Would you like me to pencil you into the "yes" list or the "hopeful" list??








[/quote]

Dawn, please go ahead and pencil me in to the yes list. I am about 35 minutes away, there should be no reason I couldn't go. I talked to DW and shes all for it. So lets give it another try.d


----------



## MattS

We had annual passes for DL last year- yes some days it was busy, but most days it was fine. Really, just get there early- the big crowds start in the afternoons, generally. 
I think we probably went about 15 times and even with a 2 year old it was almost always smooth sailing.


----------



## skippershe

skippershe said:


> Welcome louvel1
> 
> 
> 
> 
> 
> 
> 
> 
> We've got 14!
> 
> Here is my "YES" list so far...
> 
> 1. skippershe
> 2. Alebar17
> 3. W. Podboy
> 4. Morgueman
> 5. SmkSignals
> 6. STBNCBN
> 7. California Jim
> 8. Insomniak
> 9. Pete & Sandy (SOB)
> 10. 3ME
> 11. h20man
> 12. Mgonzo2u
> 13. Beerman
> 14. louvel1
> 15. Airboss
> 16. Aplvlykat
> 17. campmg
> 18. raynardo
> 19. StaceyR
> 20. Mrw3gr
> 
> List of hopefuls...
> 
> MattS
> Bob2ride
> TheMillers


----------



## Guest

Hi There!

I'm brand new to this forum and RVing in general. My wife and I will pick up our 25RSS on Tuesday and we are very interested in joining this Rally. Are there still openings?


----------



## skippershe

Airboss^ said:


> Hi There!
> 
> I'm brand new to this forum and RVing in general. My wife and I will pick up our 25RSS on Tuesday and we are very interested in joining this Rally. Are there still openings?


Hi Airboss









Welcome to our forum, and Congrats on your new 25rss!

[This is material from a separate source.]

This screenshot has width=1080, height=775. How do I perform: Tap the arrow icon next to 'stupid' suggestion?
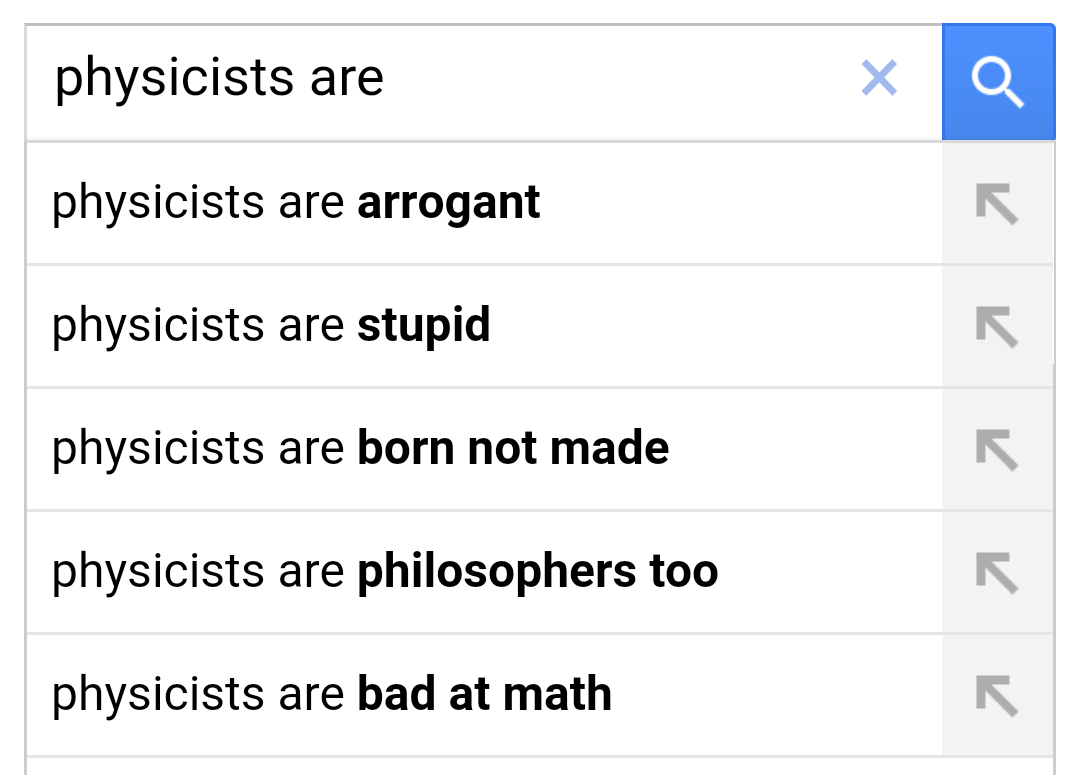pos(997,327)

Yes, there is plenty of room and we would love to have you join us









This would be a great way for you to meet other Outbackers and see the plethorah of modifications we've all made to our trailers









Would you like me to add you to the "yes" list??

I will be posting rally payment instructions within the next few weeks...

btw, what part of Ca are you in?


----------



## Airboss

Yes, please add me. Thanks for the warm welcome. Looking forward to meeting everyone!


----------



## skippershe

Airboss said:


> Yes, please add me. Thanks for the warm welcome. Looking forward to meeting everyone!


Consider it done









Welcome to the rally Airboss!









That makes 15!


----------



## California Jim

This rally has really got some legs! Still working on adding another family


----------



## TheMillers

Sounds like fun! My DW has to check our schedule, but we'll go if we are open. We just missed the Western Rally by a few days. I'll let you know as soon as she checks.

Bruce


----------



## skippershe

TheMillers said:


> Sounds like fun! My DW has to check our schedule, but we'll go if we are open. We just missed the Western Rally by a few days. I'll let you know as soon as she checks.
> 
> Bruce


Great Bruce! Hope you can make it


----------



## skippershe

Newport Dunes RV Resort was featured on RV Roadtrips at 7 am this morning on DIY Network








I was thinking that some of you may have captured it on TIVO...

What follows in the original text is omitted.